== Source records ==

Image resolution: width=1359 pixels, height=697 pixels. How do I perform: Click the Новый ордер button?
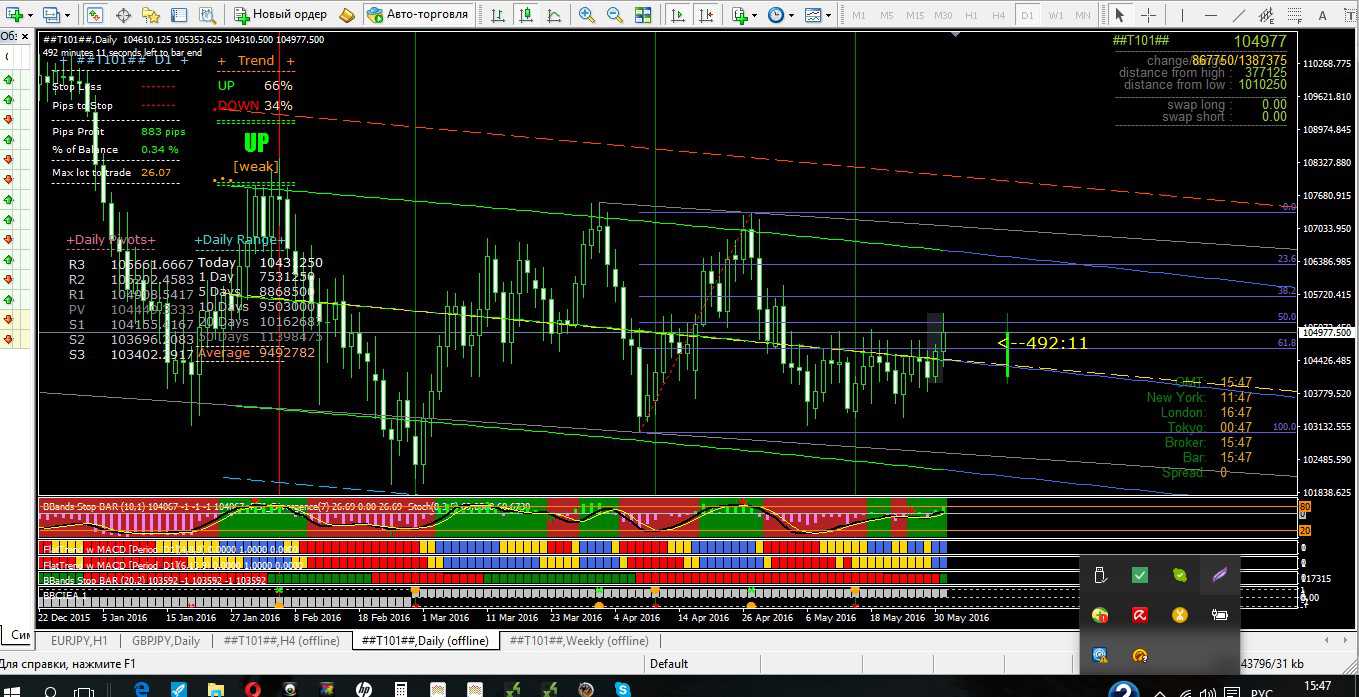pyautogui.click(x=280, y=15)
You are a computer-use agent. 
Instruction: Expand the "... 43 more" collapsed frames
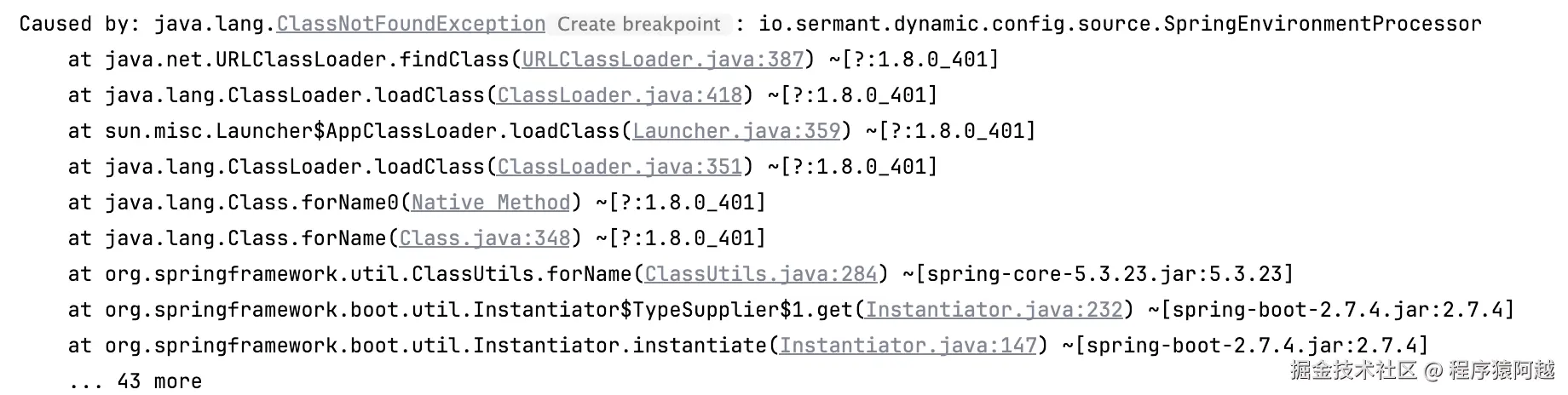(136, 381)
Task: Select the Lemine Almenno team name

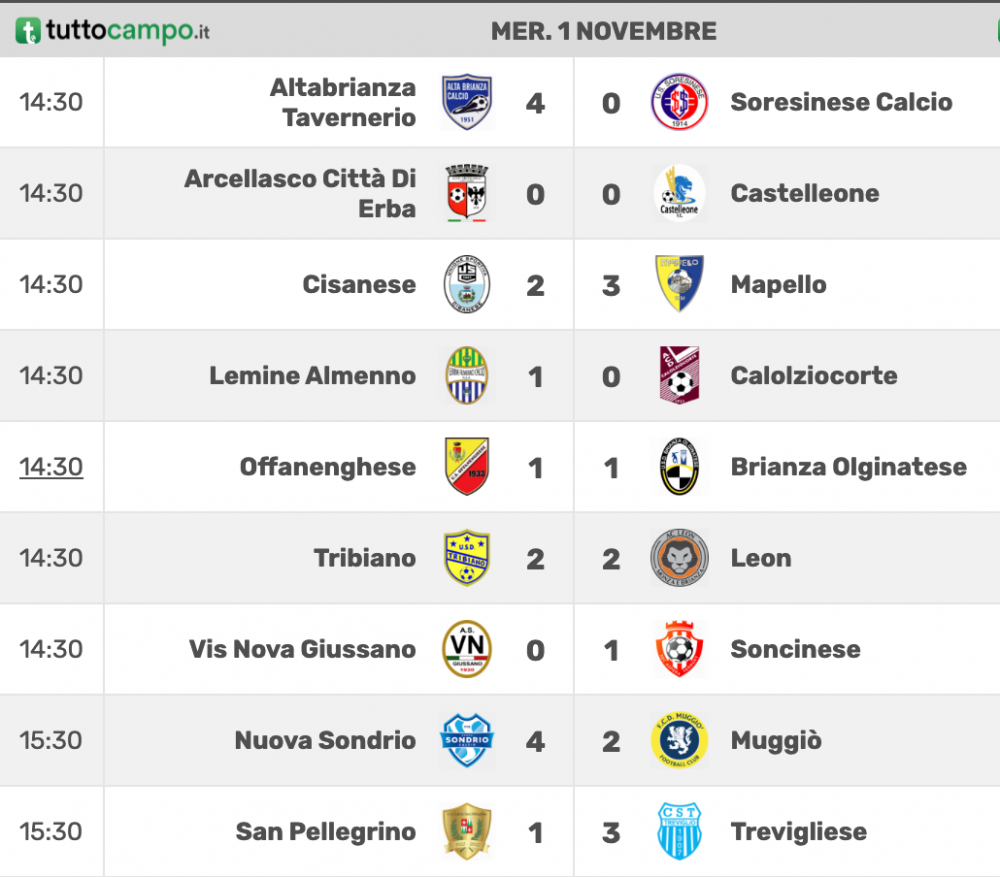Action: pyautogui.click(x=312, y=376)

===

> **What this task involves**
Nothing but the lines from the one holding "You are a computer-use agent." through the final line of the entries should be retyped, exactly as they stand and without pictures.

> **Exercise solution**
You are a computer-use agent. 
Instruction: Expand the "... 43 more" collapsed frames
(136, 381)
Task: Select the Lemine Almenno team name

Action: pyautogui.click(x=312, y=376)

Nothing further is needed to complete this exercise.